Extracted data entries:
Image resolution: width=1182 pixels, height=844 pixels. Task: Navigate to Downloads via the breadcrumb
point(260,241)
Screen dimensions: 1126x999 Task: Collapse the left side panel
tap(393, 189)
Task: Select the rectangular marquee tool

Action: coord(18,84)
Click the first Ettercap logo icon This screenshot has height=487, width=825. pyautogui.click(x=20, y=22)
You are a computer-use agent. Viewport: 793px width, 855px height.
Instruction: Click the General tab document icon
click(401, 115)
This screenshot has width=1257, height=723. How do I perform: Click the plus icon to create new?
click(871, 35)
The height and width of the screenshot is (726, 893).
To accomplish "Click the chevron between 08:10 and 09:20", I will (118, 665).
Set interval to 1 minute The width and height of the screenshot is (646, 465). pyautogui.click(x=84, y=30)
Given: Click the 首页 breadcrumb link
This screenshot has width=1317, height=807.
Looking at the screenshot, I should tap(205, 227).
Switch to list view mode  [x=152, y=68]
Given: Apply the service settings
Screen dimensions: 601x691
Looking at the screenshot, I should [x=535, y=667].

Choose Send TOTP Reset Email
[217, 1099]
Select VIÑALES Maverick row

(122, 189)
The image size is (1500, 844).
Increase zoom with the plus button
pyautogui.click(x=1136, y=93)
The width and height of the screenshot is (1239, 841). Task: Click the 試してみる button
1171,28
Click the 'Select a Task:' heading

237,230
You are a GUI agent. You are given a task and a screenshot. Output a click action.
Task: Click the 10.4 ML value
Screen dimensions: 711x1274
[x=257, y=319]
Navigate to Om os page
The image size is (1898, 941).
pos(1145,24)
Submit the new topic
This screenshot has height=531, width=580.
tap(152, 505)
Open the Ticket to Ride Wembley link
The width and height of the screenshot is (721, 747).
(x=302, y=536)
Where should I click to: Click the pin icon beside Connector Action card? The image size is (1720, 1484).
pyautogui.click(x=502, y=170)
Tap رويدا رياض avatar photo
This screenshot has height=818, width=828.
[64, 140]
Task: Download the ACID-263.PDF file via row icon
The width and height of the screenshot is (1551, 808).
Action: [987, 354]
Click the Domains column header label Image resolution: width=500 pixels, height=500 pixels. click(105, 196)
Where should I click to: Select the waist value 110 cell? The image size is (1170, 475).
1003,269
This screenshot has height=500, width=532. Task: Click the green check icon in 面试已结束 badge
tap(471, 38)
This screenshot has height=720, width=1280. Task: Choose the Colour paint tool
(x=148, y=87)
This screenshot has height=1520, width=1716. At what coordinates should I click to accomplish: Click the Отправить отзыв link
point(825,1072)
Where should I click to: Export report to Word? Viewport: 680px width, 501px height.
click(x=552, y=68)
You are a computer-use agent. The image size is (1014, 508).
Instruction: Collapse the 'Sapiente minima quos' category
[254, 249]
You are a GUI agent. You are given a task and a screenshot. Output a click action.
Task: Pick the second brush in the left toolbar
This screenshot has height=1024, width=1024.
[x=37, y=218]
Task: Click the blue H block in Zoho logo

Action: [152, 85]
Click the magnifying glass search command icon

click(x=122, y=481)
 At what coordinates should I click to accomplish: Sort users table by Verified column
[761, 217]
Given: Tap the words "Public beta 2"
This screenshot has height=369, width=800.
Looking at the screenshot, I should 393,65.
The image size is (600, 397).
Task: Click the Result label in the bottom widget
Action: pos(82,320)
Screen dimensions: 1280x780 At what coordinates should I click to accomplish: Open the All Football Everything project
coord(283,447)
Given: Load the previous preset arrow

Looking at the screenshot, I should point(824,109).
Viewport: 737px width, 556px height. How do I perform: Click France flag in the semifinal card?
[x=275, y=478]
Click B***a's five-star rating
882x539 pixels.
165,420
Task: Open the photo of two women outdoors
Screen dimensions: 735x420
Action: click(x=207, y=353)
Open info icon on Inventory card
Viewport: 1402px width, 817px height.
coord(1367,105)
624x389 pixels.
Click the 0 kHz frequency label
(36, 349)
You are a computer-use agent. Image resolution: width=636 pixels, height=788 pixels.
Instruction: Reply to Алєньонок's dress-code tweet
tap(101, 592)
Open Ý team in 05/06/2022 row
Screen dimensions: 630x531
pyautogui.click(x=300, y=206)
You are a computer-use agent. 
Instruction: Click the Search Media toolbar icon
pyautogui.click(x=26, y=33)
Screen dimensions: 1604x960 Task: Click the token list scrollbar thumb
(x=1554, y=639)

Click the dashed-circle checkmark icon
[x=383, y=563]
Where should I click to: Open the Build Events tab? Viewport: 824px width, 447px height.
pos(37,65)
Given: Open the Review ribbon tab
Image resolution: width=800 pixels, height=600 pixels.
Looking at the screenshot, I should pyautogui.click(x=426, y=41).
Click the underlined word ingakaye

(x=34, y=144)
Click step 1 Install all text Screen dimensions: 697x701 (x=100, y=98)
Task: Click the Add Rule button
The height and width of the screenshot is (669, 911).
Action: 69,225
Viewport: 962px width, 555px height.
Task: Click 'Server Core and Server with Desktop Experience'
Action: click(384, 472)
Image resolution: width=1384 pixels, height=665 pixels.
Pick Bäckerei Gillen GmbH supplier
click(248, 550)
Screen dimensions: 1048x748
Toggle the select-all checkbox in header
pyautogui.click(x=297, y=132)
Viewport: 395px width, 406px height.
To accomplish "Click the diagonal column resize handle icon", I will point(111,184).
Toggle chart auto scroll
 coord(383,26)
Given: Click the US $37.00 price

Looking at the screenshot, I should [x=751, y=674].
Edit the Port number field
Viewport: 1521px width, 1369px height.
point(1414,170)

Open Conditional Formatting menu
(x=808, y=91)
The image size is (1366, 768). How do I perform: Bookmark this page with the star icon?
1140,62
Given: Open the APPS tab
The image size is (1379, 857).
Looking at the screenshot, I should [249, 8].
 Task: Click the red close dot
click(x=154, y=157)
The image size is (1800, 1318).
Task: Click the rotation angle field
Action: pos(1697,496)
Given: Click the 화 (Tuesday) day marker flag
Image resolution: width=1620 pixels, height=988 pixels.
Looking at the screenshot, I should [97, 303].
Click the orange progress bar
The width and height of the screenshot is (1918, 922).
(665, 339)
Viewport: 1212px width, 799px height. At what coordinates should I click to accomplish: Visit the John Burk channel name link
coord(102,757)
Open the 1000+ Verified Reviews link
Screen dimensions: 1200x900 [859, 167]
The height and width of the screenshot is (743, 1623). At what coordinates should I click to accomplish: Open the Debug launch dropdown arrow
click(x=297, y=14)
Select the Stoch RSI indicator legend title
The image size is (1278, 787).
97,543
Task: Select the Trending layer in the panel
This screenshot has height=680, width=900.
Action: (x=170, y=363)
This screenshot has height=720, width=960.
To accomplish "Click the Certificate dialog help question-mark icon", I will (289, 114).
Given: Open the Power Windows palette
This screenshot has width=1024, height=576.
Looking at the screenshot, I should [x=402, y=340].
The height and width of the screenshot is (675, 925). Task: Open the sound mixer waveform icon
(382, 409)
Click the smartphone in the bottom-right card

- **Aim of the task**:
Scan the records above and tell how many lines include the word "agent"; the number is all that should be written.

- **Final answer**:
6